"Wie in der Dritten Welt"

Lange Schlangen vor Tankstellen, wütende Autofahrer und ratlose Politiker gehören seit mehr als zwei Wochen zum Alltag im Süden der USA. Parallel zur Bankenkrise raubt dort eine Benzinkrise den Amerikanern den Nerv.

Charlotte (North Carolina). Terrance Bragg schaltete sein GPS ein, um alle Tankstellen in der näheren Umgebung zu finden. An neun von zehn Stationen, die er abklapperte, hing ein Schild mit der Aufschrift "geschlossen". Vor der einen offenen Tanke warteten mehr als 60 Autos.

Das war zu Beginn der Benzin-Krise, die Metropolen wie Charlotte, Atlanta oder Nashville im Südosten der USA seit dem Doppelschlag der Hurrikans "Gustav" und "Ike" fest im Griff hat. Bragg erzählt einem Reporter vor Ort, sein Großvater habe ihm zuletzt mit 20 Litern ausgeholfen. In Kanistern von einer Stadt herbei gekarrt, die eine Stunde weit von Charlotte entfernt liegt.

Geschichten wie diese gibt es aus diesem Teil der USA reichlich zu berichten. Denn die Region hängt am Tropf von 15 Raffinerien entlang der Golfküste, die von "Gustav" und "Ike" stark in Mitleidenschaft gezogen wurden. Genauer gesagt an zwei Pipelines, die Kraftstoffe über tausende Meilen hierhin pumpen. Nach den Hurrikans stoppte der Fluss vorübergehend vollständig und hat bis heute nicht die volle Kapazität erreicht. Die wenigen Tankstellen, die noch Reserven hatten, versuchten Kasse zu machen, indem sie die Preise für die Gallone verdoppelten. "Wie in der Dritten Welt", kommentiert der frühere Speaker im US- Kongress und Einwohner Georgias, Newt Gingrich, die peinliche Situation. Peinlich deshalb, weil sie vorhersagbar war und die Politiker ihr hilflos gegenüber stehen.

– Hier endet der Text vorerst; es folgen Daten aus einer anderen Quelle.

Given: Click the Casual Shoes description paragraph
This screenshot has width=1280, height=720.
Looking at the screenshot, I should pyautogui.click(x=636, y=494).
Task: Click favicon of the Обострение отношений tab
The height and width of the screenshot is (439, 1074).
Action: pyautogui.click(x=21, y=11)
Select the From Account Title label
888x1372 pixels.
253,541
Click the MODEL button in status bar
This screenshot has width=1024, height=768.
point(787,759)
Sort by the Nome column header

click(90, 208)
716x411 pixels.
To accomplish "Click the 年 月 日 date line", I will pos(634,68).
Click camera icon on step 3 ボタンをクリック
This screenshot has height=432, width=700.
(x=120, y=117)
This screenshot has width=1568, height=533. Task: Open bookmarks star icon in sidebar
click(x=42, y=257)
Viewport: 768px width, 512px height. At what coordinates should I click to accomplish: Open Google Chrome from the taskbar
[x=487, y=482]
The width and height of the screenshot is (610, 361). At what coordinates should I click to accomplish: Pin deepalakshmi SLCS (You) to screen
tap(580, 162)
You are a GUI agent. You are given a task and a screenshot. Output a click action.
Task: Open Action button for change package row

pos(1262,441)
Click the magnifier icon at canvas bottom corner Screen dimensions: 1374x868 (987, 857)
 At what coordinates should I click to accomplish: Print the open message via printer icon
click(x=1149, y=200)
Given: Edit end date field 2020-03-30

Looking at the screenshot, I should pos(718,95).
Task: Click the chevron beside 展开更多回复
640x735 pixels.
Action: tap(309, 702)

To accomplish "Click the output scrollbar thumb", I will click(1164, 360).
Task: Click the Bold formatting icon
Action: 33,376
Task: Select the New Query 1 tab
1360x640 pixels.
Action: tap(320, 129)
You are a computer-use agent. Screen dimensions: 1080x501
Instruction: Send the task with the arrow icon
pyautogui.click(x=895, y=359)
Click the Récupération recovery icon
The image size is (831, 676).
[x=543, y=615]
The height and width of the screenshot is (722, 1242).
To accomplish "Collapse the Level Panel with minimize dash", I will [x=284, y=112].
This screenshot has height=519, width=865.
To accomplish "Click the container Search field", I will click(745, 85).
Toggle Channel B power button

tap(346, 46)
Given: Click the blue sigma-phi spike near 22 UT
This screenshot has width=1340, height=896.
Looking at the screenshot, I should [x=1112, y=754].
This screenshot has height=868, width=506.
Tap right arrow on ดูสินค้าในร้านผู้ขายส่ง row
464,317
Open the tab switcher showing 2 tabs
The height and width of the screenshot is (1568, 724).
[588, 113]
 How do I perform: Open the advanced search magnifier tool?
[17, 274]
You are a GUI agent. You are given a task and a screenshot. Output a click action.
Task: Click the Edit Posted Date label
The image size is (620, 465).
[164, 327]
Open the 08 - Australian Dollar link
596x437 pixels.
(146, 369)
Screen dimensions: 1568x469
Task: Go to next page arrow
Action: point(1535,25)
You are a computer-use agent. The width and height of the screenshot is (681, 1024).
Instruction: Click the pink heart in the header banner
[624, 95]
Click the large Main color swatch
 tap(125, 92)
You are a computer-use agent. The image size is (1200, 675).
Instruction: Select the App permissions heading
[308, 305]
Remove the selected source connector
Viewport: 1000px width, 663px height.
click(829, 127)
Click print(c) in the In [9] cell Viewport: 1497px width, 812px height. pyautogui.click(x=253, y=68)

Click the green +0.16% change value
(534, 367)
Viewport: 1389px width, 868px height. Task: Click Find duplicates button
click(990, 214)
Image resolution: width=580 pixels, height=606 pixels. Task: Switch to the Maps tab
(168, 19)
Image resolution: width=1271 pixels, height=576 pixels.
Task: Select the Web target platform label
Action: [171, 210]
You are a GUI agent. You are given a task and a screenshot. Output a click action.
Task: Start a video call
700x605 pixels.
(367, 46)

Am Wochenende entspannte sich die Situation etwas, nachdem eine Pipeline wieder den vollen Betrieb aufgenommen hat. Doch vorbei ist die Krise damit noch nicht. "Bevor alles wieder normal läuft, werden noch zwei Wochen vergehen", prognostiziert der Energie-Experte Kenneth B. Medlock gegenüber der New York Times. Eine Voraussage, die mit der Einschätzung des amerikanischen Automobilclubs AAA konform geht.